I used to not mind talking about politics, but that was before they were disconnected from reality. We disagreed, sometimes even “passionately” on things, but what we disagreed on were interpretations or solutions to issues, not the facts of the issues themselves.
There are many reasons to support Trump, immorality or a-morality are just two of them.
- Loyalty to the party. Some might see R-brand loyalty as morally virtuous. AKA putting party above country. Maybe because Jesus.
- Inability to evaluate the validity of “facts”. A whole industry has turned the first amendment against itself: if you can’t stifle dissenting views, drown them out with nonsense. Separating the wheat from the chaff is not so easy and a morally upright person may well make bad choices here.
So yeah a corrupt morality, ignorance, and lack of critical thinking skills can all lead to a morally upright person choosing Turnip in 2020.
These are all failures of the public school system btw. Every fifth-grader should be given a cognitive toolkit sufficient to recognize and discount propaganda.
Well, there’s the rub. Then the answer is no (absent software glitches etc, but that’s trivial. I’m just assuming intentional voting here).
Willful ignorance is a moral failing in my eyes. And no, thinking you’re informed is no excuse. That’s just nested willful ignorance.
It actually seems like you didn’t disagree with me at all. You just misunderstood me. I specifically said there’s a moral imperative to attempt to be informed–they may not succeed. And I was separating out disagreement and ignorance as two separate things. Disagreement due to ignorance is just ignorance.
While I’m here, I’d also like to address something you said in the other thread, as we were told to take the conversation to a new thread. And my response is relevant to this thread as well.
I consider that a disagreement at the factual level. If you agree he tried to subvert the vote and is currently in the process of trying to delegitimize the vote and still remain leader when he’s been voted out, then he is by definition an authoritarian. Any time someone rejects the results of a democracy and installs themselves as leader, that is authoritarianism.
I would also, however, point out his other authoritarian aspects. He kept saying he was going to force newspapers to stop saying bad things about him. Several times he’s tried to unilaterally do things the president doesn’t have the power to do on his own. He actively tries to ruin the lives of everyone who is ever opposed to him. He even tries to declare that reality itself must obey his commands.

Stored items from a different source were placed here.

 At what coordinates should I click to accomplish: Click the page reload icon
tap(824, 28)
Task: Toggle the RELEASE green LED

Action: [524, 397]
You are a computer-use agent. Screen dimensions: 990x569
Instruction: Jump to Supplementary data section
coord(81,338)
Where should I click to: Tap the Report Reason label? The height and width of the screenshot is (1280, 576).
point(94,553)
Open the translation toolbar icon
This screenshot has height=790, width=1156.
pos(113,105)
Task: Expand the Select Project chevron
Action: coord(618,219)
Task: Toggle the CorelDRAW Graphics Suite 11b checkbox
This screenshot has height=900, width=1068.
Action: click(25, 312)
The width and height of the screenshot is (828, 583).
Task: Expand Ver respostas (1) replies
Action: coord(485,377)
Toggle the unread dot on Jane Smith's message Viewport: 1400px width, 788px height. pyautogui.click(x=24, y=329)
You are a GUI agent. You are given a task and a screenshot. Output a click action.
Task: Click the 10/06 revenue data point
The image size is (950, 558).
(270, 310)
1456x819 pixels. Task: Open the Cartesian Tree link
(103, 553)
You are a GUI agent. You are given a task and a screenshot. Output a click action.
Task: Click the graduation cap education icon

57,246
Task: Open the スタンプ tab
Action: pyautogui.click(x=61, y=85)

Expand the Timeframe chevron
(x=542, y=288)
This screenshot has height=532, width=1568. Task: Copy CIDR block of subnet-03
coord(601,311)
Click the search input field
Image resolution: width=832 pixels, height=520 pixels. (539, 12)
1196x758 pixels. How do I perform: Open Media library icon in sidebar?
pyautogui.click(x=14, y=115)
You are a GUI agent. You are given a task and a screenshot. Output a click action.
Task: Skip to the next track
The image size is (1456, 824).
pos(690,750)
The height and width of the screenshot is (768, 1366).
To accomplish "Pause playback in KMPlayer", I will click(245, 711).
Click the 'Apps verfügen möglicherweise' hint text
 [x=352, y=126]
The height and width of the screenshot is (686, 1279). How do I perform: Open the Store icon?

He’s definitely the authoritarian type. He’s shown it his entire presidency, and that is why he is trying to overthrow our democracy right now. That’s what authoritarianism does.
I agree with the other two aspects (I usually call them both “ignorance,” but I can understand separating them out.), but the part I bolded seems to be a contradiction. If someone has a corrupt morality, they are not morally upright.
As for believing loyalty is a virtue, I would point out that, while it can be considered such, loyalty to an evil person is just being evil. Loyalty to your friend who you know murdered someone is just aiding and abetting, for instance.
Ah, true. I should have put “corrupt but well-intentioned morality”. The distinction there has been hashed out upthread.